Then the last loop around Austin’s neck gave way, and I dragged him free. I caught him up against me, where he slumped, boneless. He was so still. And in the reflected glow of the security lights, he was so pale. So washed out. He was limp. He wasn’t dead, though. Austin couldn’t be dead.
Austin couldn’t be dead.
A tendril of vine slid around my wrist, and I jerked backward, away from it. Someone was screaming. Not me. My screams were stitched to the inside of my throat. My screams couldn’t get out. And not Austin, because Austin was—I c
rushed the thought. And not Emmett. I’d recognize his screams. So who?
Metal warped and bent and thrummed like someone running a mallet down a xylophone.
Kaden.
Kaden was screaming like he was being ripped limb from limb. That was a possibility. A very real one. The vines curling around ankles and wrists, tugging, tugging, fueled by Krystal’s ability. I just needed to get a little farther. I just needed to get to the asphalt, and then I could run to the garage, get—I had to bite back a hysterical laugh—pruning shears, get gasoline and a match, get a goddamn weed whacker.
In my arms, Austin weighed more than I’d ever remembered. I’d held him in bed. I’d hugged him. Once, in the shower, I’d gotten him up against the wall, his feet clearing the floor, and his head had bonked the low, sloping ceiling. None of those times had he ever weighed this much. Especially not in the shower. That night, he hadn’t weighed anything. Not for me. When his head bonked the ceiling, we’d laughed, and the water streamed off his face and ran onto mine, touched the corner of my mouth, tasted like him, and he’d squeezed my biceps and said maybe I should think about the circus. Be a strong man. And I’d bitten him on the collarbone to teach him about teasing.

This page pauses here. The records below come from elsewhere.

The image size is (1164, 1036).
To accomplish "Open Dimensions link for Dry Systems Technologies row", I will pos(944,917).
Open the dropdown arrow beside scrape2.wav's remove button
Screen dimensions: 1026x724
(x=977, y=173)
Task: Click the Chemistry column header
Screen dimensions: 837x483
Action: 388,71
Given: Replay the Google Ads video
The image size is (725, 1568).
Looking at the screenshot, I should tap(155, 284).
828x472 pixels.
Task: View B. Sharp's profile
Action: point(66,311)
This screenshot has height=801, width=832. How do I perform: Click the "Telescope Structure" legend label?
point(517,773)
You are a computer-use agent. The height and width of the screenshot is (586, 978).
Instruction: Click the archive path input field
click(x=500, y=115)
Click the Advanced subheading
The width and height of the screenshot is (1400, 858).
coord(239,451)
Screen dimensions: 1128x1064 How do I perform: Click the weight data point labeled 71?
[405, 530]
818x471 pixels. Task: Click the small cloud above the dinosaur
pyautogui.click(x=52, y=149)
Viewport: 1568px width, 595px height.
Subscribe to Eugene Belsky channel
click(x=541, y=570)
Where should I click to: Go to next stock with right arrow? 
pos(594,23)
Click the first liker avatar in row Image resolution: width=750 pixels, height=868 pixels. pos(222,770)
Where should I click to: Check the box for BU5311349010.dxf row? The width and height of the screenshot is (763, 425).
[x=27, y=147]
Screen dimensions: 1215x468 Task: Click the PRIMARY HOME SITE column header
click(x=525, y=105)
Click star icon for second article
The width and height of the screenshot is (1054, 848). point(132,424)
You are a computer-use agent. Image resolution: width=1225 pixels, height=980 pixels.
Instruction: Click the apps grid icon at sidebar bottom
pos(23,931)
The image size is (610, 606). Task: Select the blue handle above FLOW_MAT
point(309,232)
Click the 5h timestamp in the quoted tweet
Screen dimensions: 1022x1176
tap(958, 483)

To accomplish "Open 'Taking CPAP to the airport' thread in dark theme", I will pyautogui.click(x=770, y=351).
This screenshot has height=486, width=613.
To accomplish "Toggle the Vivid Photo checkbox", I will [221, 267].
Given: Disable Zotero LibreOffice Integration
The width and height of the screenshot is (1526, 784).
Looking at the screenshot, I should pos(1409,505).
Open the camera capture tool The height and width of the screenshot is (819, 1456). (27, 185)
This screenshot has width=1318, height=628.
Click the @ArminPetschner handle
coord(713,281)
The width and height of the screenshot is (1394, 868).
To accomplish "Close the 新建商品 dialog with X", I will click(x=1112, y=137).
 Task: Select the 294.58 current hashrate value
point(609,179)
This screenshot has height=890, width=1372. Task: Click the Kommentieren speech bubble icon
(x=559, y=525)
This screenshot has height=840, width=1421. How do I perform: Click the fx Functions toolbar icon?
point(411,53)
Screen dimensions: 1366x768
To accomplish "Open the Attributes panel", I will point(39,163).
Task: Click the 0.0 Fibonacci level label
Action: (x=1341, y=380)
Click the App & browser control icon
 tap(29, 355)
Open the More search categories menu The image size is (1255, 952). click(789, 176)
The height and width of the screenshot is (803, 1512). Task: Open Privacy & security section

Only I didn’t feel strong tonight. When it mattered, I hadn’t been strong enough, when it mattered—
Something caught my ankle.
I stumbled. My knee hit the asphalt hard, the pain running through me in a shock wave, and Austin slipped to the ground in front of me. I grabbed for him, tried to steady him, and then something latched on and hauled me backward. Another of those damn vines had caught me, and it tightened around my ankle until bone grated and popped. I let out a howl. Twisting around, I hacked at the vine around my ankle. Maybe it was anger. Maybe it was luck. This time, it parted in two blows, and I scrambled back. The rough abrasion of asphalt burned my palms. I had to get Austin out of here. Through the back maybe. In the pool. I wanted to laugh. Plants couldn’t swim, could they? No. No, they damn well couldn’t swim. But they didn’t need to swim. I was willing to bet they could reach me from the shore. So the pool was out; I had to get out somehow, though. The garage, maybe. If one of the cars were still there. Maybe. Maybe. I flipped over onto hands and knees.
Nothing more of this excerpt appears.